Personal information
- Full name: Charles Henry Richards
- Date of birth: 9 August 1875
- Place of birth: Burton upon Trent, Staffordshire, England
- Date of death: 27 April 1911 (aged 35)
- Position: Inside right

Senior career*
- Years: Team / Apps / (Gls)
- Gresley Rovers
- ?–1894: Newstead Byron
- 1894–1896: Notts County
- 1896–1898: Nottingham Forest / 74 / (20)
- 1898–1901: Grimsby Town / 80 / (42)
- 1901–1902: Leicester Fosse / 25 / (5)
- 1902–1903: Manchester United / 8 / (1)
- 1903: Doncaster Rovers / 7 / (0)

International career
- 1898: England / 1 / (0)

= Charlie Richards =

English footballer (1875–1911)

Charles Henry Richards (9 August 1875 – 27 April 1911) was an English professional footballer who played as a forward for Notts County, Nottingham Forest, Grimsby Town, Leicester City, Manchester United and Doncaster Rovers.

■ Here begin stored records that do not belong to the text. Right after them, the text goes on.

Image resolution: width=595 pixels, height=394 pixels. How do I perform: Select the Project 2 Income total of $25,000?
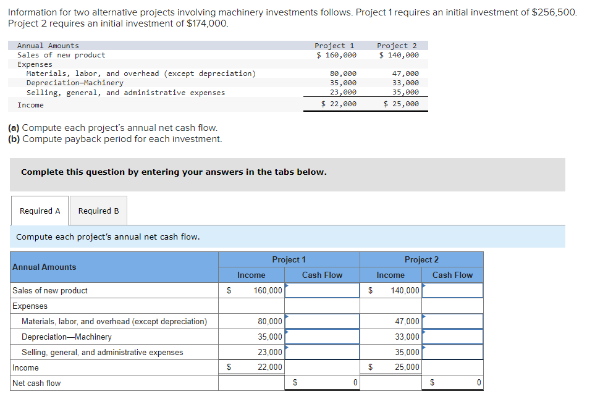[x=391, y=367]
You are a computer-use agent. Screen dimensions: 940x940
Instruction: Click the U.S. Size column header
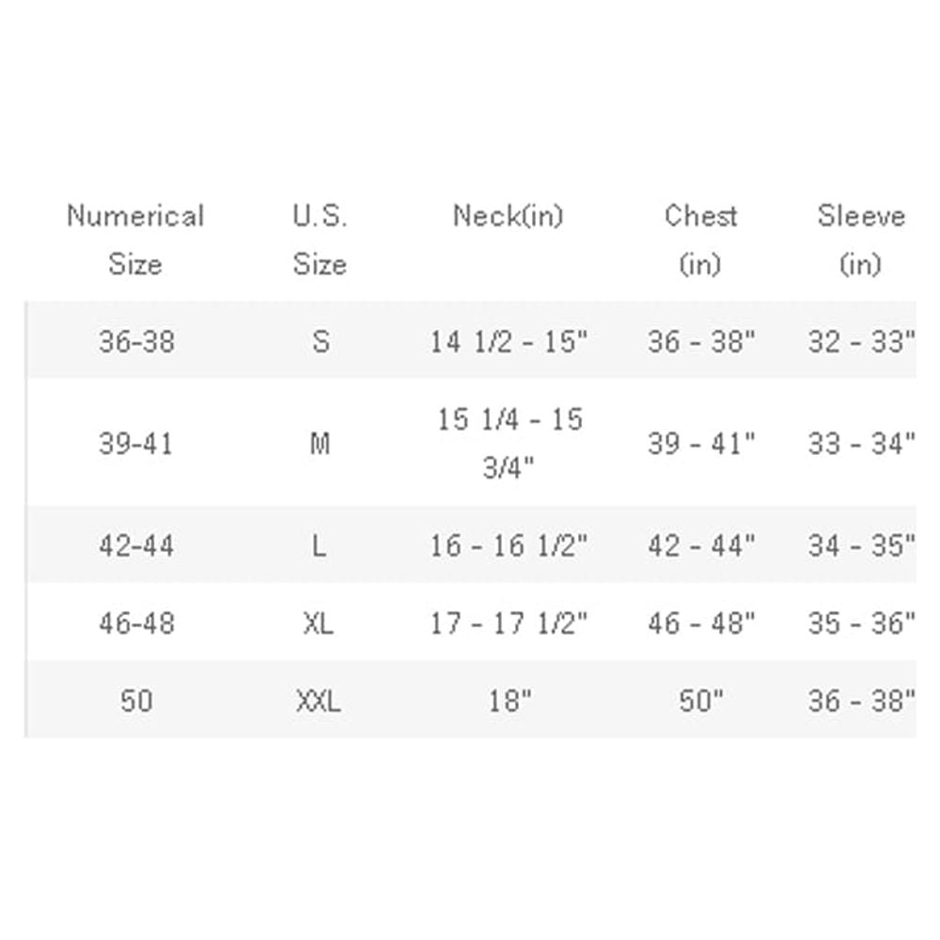(x=320, y=240)
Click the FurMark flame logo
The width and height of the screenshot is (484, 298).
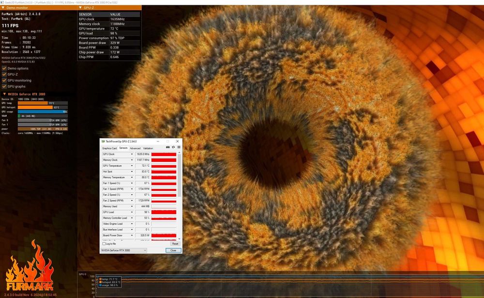click(x=30, y=267)
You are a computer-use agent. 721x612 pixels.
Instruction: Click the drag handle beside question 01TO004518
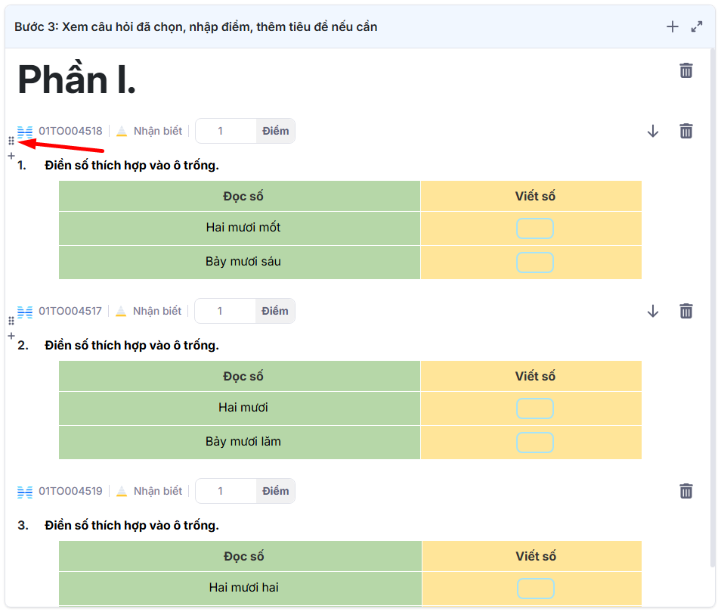[11, 141]
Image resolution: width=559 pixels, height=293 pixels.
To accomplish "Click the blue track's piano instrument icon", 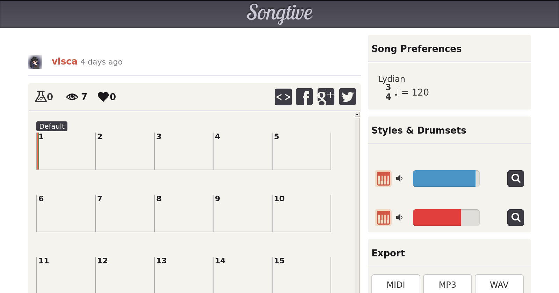I will tap(383, 179).
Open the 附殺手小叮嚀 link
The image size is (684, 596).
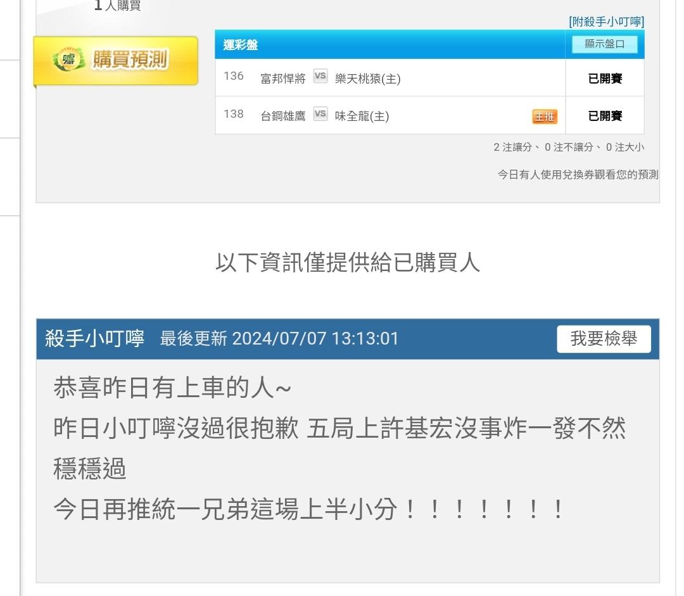(x=606, y=22)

Born in Burton upon Trent, Staffordshire, England, Richards began his career as an inside right with Derbyshire side Gresley Rovers. He then played for Newstead Byron for a time, before moving on to Notts County in July 1894. However, Richards transferred to Notts County's city rivals, Nottingham Forest, only 18 months later, where he played for a total of three seasons. He made 74 league appearances for Forest, scoring 20 goals.

In December 1898, Richards transferred to Grimsby Town, where he made 80 league appearances and scored 42 goals, including three penalties. In his final season with Grimsby, Richards and the rest of the team won promotion to the First Division by finishing top of the Second Division. He was then picked up by Leicester Fosse in June 1901. In his one season at Leicester, Richards made a total of 25 appearances, and scored five goals.

In August 1902, Richards signed for Manchester United, who had recently been rescued from financial difficulties by a generous benefactor, and renamed from Newton Heath FC. The club was languishing in the Second Division at the time, and was just beginning to get back on its feet. Richards played for United for just one season, scoring just one goal in eight league appearances. He finally moved to Doncaster Rovers in March 1903, where he would play till the end of the season before going into retirement.

Richards won his only England cap on 5 March 1898, in a 3–2 victory over Ireland in the Home Championship.

Richards died on 27 April 1911, at the age of 35.